-- start of Dataset content --
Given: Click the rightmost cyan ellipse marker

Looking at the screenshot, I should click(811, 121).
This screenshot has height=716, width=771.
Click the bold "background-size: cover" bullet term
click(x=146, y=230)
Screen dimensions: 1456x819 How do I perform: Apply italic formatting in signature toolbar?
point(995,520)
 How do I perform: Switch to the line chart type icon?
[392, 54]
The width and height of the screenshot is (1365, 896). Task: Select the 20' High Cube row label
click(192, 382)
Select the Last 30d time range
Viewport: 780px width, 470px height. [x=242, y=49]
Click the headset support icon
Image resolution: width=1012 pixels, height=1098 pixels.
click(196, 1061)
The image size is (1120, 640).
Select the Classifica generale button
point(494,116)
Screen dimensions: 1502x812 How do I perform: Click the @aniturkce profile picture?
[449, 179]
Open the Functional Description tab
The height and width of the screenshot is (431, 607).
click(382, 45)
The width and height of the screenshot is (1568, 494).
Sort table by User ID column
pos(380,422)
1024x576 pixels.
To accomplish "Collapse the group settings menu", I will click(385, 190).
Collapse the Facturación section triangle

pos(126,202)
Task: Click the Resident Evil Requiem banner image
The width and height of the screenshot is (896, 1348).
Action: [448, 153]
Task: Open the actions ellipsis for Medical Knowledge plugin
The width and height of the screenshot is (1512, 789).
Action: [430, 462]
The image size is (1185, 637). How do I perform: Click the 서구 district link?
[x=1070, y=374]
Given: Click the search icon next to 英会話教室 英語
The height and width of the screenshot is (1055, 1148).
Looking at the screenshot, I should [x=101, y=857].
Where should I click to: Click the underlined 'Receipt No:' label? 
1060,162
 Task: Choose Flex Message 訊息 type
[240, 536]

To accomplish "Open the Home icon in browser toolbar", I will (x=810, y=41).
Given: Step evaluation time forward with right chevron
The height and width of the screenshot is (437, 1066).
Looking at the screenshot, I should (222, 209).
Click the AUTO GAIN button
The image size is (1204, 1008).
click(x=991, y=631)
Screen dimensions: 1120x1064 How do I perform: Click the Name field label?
-- end of Dataset content --
Transcribe all of the entries above word for word, keeping every line as it appears.

• Solution to the problem:
Given: Click the rightmost cyan ellipse marker

Looking at the screenshot, I should click(811, 121).
This screenshot has height=716, width=771.
Click the bold "background-size: cover" bullet term
click(x=146, y=230)
Screen dimensions: 1456x819 How do I perform: Apply italic formatting in signature toolbar?
point(995,520)
 How do I perform: Switch to the line chart type icon?
[392, 54]
The width and height of the screenshot is (1365, 896). Task: Select the 20' High Cube row label
click(192, 382)
Select the Last 30d time range
Viewport: 780px width, 470px height. [x=242, y=49]
Click the headset support icon
Image resolution: width=1012 pixels, height=1098 pixels.
click(196, 1061)
The image size is (1120, 640).
Select the Classifica generale button
point(494,116)
Screen dimensions: 1502x812 How do I perform: Click the @aniturkce profile picture?
[449, 179]
Open the Functional Description tab
The height and width of the screenshot is (431, 607).
click(382, 45)
The width and height of the screenshot is (1568, 494).
Sort table by User ID column
pos(380,422)
1024x576 pixels.
To accomplish "Collapse the group settings menu", I will click(385, 190).
Collapse the Facturación section triangle

pos(126,202)
Task: Click the Resident Evil Requiem banner image
The width and height of the screenshot is (896, 1348).
Action: [448, 153]
Task: Open the actions ellipsis for Medical Knowledge plugin
The width and height of the screenshot is (1512, 789).
Action: [430, 462]
The image size is (1185, 637). How do I perform: Click the 서구 district link?
[x=1070, y=374]
Given: Click the search icon next to 英会話教室 英語
The height and width of the screenshot is (1055, 1148).
Looking at the screenshot, I should [x=101, y=857].
Where should I click to: Click the underlined 'Receipt No:' label? 
1060,162
 Task: Choose Flex Message 訊息 type
[240, 536]

To accomplish "Open the Home icon in browser toolbar", I will (x=810, y=41).
Given: Step evaluation time forward with right chevron
The height and width of the screenshot is (437, 1066).
Looking at the screenshot, I should (222, 209).
Click the AUTO GAIN button
The image size is (1204, 1008).
click(x=991, y=631)
Screen dimensions: 1120x1064 How do I perform: Click the Name field label?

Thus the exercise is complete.